**Consignes:**
**a.** Résumez en deux phrases l'extrait sur l'histoire de Melilla.
**b.** Restituez à l'identique le passage de l'extrait sur l'histoire de Melilla qui commence aux mots contenant "L'histoire de la" et s'achève après "nom de Flavia.".

L'histoire de la ville de Melilla
remonte à l'établissement de
Rusaddir par des
marchands phéniciens au
VIIe
siècle avant notre ère. Profitant de la proximité du
détroit de Gibraltar et des routes commerciales de
la Méditerranée occidentale, les Phéniciens ont pu
prospérer et atteindre leur apogée au
IIe siècle
avant notre ère. Ils furent remplacés par les
Romains qui s'y établirent et désignèrent la ville
sous le nom de Flavia.
La population s'est graduellement christianisée,
puis elle subit les invasions des Vandales (429),
des Wisigoths (439) et des Byzantins (534).

**Données fournies:**
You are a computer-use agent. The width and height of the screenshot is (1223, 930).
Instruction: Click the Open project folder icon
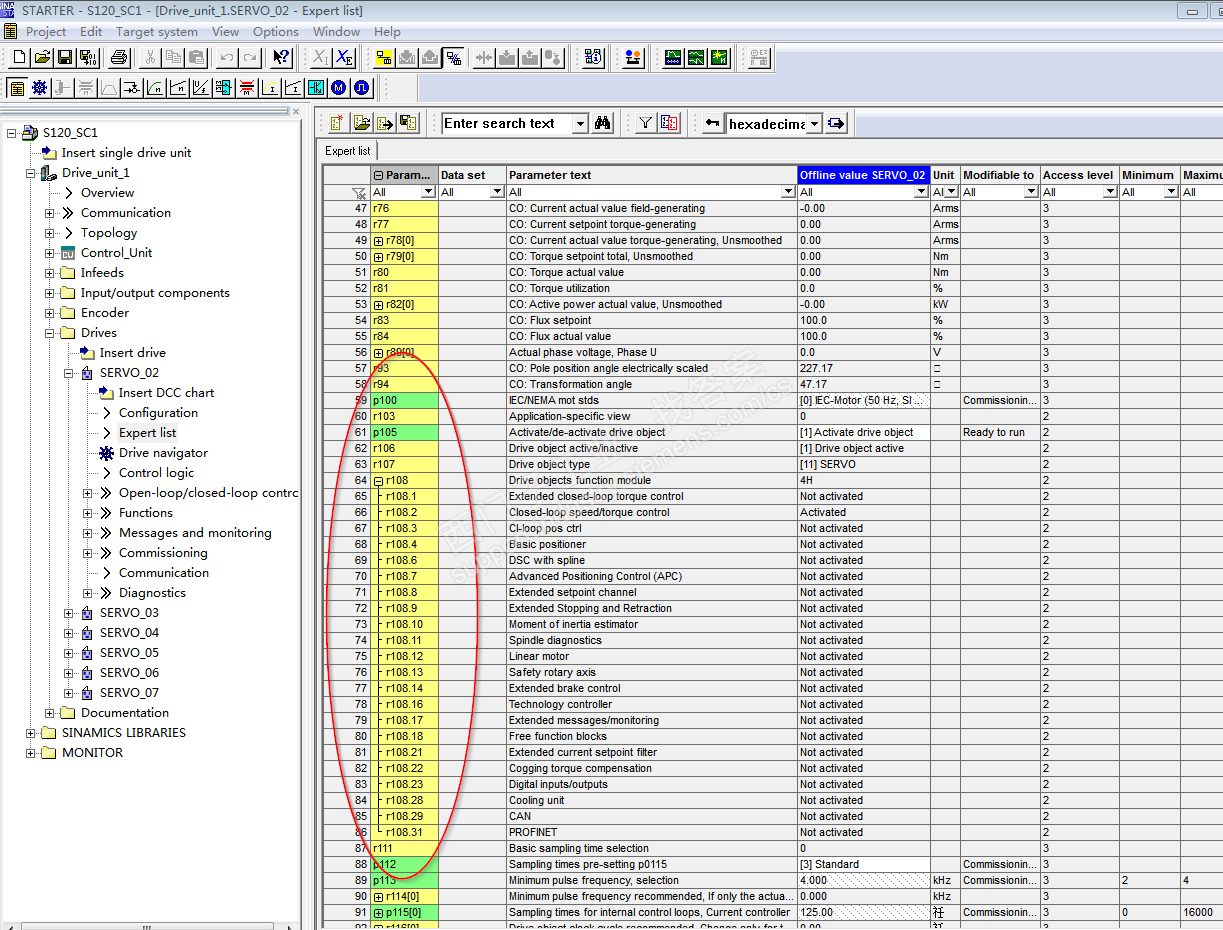(42, 58)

**Réponses:**
**a.** Melilla remonte à Rusaddir, établie au VIIe siècle avant notre ère par des marchands phéniciens qui, grâce au détroit de Gibraltar et aux routes commerciales de la Méditerranée occidentale, atteignirent leur apogée au IIe siècle avant notre ère. Les Romains les remplacèrent et appelèrent la ville Flavia, puis la population, peu à peu christianisée, subit les invasions des Vandales, des Wisigoths et des Byzantins.

**b.**
L'histoire de la ville de Melilla
remonte à l'établissement de
Rusaddir par des
marchands phéniciens au
VIIe
siècle avant notre ère. Profitant de la proximité du
détroit de Gibraltar et des routes commerciales de
la Méditerranée occidentale, les Phéniciens ont pu
prospérer et atteindre leur apogée au
IIe siècle
avant notre ère. Ils furent remplacés par les
Romains qui s'y établirent et désignèrent la ville
sous le nom de Flavia.